> _INFORMATION SHOWN_

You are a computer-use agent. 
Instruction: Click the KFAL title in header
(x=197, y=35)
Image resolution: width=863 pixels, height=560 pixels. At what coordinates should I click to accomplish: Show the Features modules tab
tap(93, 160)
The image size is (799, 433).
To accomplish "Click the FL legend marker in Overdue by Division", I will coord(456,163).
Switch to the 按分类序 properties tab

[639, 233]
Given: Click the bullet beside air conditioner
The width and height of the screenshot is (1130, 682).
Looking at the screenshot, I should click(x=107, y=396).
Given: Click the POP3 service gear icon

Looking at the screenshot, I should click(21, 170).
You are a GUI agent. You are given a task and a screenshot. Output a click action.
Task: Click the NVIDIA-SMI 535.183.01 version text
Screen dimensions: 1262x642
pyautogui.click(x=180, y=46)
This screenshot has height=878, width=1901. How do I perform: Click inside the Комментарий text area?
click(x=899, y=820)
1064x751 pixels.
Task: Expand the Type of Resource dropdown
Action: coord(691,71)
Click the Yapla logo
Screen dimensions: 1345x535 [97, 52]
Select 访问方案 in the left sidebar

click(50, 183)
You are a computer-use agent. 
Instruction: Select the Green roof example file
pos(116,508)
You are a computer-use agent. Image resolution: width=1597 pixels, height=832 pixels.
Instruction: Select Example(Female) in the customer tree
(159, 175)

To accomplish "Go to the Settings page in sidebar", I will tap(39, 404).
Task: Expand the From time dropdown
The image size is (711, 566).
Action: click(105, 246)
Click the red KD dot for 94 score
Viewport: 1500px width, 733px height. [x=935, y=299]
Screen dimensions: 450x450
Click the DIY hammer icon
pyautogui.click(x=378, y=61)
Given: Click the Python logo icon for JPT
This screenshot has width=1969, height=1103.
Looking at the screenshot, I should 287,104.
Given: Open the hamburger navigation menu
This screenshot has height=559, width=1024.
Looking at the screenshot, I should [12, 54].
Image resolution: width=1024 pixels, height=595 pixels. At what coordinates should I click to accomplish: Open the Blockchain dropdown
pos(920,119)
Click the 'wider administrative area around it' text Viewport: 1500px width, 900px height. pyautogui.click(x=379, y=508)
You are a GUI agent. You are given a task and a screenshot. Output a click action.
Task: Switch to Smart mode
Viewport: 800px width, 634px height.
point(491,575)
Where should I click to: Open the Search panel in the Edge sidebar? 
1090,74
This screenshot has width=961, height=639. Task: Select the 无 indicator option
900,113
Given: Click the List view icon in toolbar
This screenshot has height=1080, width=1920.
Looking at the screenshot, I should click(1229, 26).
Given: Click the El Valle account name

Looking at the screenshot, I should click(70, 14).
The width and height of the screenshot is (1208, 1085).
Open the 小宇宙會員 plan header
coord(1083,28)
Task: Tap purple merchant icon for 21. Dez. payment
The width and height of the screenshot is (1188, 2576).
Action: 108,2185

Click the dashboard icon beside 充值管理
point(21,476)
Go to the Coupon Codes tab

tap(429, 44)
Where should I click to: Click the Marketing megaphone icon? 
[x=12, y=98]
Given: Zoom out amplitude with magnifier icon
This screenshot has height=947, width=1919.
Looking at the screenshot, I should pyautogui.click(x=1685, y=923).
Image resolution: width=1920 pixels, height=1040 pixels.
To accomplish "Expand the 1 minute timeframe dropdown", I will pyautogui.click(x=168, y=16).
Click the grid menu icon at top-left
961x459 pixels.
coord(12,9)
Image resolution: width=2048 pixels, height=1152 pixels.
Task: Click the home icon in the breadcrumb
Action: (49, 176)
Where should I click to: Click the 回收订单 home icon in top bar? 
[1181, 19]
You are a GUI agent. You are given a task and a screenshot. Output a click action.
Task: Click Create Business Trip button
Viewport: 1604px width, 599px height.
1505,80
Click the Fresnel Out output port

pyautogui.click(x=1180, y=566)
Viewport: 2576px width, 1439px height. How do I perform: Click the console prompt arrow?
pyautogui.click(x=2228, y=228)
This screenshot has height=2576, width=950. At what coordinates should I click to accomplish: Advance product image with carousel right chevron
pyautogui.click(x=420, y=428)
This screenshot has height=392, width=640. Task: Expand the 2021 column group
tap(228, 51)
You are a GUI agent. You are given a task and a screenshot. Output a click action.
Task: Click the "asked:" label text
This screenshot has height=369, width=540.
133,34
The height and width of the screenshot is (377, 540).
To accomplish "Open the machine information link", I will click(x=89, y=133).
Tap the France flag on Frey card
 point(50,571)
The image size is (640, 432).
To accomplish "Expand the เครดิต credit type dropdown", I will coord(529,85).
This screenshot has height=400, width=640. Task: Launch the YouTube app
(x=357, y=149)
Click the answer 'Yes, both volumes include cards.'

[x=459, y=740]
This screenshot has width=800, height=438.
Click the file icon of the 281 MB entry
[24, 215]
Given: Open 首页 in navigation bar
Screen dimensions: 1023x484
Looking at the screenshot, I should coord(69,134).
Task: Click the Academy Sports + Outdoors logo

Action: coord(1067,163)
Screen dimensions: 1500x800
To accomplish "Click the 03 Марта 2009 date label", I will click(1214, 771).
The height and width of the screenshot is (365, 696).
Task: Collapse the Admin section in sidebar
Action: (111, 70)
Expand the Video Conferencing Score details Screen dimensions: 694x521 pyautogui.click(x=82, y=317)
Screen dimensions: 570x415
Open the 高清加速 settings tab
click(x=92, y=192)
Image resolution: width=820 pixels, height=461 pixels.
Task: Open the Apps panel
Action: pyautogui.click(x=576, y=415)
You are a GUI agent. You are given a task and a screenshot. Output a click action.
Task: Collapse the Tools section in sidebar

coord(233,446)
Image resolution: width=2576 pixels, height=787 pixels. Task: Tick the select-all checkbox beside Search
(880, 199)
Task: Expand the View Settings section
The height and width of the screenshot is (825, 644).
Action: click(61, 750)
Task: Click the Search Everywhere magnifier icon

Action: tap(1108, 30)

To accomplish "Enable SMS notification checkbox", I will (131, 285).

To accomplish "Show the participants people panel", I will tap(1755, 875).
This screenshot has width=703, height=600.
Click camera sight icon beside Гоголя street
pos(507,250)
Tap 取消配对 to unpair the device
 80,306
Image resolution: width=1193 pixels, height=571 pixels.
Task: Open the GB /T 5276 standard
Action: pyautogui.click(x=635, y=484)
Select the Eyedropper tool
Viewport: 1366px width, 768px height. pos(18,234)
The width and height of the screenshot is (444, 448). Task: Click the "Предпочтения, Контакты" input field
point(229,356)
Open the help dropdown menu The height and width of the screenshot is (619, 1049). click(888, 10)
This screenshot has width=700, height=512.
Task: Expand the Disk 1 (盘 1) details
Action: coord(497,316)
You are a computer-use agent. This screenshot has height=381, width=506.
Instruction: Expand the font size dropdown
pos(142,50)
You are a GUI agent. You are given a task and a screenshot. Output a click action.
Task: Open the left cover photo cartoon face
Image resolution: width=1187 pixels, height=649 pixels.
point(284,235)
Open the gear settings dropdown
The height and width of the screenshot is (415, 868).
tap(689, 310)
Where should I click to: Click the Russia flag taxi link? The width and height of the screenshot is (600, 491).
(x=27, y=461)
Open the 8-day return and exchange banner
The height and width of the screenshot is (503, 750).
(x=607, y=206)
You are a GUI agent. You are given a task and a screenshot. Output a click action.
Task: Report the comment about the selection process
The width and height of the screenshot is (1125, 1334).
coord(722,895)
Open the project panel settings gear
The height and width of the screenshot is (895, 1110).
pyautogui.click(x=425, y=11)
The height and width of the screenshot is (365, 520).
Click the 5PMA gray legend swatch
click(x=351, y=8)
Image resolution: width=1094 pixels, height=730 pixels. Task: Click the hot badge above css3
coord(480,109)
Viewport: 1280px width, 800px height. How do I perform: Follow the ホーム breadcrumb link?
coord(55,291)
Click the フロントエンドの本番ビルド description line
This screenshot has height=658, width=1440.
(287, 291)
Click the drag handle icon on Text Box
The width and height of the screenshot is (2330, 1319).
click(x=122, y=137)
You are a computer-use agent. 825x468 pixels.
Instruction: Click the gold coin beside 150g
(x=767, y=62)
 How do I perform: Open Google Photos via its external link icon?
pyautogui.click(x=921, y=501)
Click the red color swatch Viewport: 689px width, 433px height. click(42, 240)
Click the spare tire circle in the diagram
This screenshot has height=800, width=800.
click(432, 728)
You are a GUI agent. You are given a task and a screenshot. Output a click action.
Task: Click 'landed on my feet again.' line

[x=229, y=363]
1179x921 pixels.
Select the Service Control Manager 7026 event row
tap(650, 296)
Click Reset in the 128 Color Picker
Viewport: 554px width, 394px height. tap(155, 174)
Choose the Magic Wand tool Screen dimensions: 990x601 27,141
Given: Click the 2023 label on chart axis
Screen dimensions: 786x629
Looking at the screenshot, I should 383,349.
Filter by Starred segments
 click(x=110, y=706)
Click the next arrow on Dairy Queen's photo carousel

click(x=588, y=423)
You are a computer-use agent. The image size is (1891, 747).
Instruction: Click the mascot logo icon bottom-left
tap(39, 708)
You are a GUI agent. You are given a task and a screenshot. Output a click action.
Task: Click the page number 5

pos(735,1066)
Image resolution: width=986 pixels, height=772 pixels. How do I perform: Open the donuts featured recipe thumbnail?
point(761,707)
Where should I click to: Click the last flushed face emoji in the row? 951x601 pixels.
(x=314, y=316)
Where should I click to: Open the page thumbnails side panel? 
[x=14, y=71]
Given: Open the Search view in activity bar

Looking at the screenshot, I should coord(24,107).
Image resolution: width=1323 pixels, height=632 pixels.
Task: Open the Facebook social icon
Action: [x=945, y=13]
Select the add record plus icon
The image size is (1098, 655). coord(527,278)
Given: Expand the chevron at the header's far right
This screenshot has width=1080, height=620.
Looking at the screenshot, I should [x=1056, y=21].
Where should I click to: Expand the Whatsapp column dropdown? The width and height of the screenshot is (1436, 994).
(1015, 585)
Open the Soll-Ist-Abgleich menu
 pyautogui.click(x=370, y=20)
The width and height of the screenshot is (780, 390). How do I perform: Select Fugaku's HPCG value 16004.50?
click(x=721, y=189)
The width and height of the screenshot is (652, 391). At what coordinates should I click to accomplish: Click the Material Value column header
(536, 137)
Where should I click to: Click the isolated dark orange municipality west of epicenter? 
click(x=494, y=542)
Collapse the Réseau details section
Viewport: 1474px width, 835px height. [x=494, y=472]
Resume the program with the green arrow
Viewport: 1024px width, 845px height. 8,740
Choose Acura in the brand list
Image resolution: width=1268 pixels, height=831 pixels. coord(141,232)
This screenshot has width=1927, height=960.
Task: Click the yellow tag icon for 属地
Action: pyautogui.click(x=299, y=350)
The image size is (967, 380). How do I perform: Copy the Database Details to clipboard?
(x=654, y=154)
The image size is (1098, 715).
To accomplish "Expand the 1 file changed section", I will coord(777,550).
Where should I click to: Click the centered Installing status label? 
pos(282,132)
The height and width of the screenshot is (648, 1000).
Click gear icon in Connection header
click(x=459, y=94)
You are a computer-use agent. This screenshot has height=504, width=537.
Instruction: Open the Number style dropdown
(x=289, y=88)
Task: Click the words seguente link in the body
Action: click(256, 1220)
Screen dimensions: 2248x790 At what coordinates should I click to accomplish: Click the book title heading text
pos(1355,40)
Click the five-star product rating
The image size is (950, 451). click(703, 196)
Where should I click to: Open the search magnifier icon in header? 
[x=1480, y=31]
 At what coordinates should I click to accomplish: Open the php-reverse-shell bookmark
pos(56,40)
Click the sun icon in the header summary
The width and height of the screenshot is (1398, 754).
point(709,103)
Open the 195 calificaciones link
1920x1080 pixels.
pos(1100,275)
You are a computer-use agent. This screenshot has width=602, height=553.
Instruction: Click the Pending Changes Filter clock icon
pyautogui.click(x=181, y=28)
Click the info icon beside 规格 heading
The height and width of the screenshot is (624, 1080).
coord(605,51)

> _AIM OF THE TASK_
Please find the lines in the data that contain the word "computer" and copy them.

> _ANSWER FOR THIS EXERCISE_
You are a computer-use agent. 
You are a computer-use agent. 
You are a computer-use agent. Image resolution: width=1597 pixels, height=832 pixels.
You are a computer-use agent. This screenshot has height=381, width=506.
You are a computer-use agent. 825x468 pixels.
You are a computer-use agent. The image size is (1891, 747).
You are a computer-use agent. This screenshot has height=504, width=537.
You are a computer-use agent. This screenshot has width=602, height=553.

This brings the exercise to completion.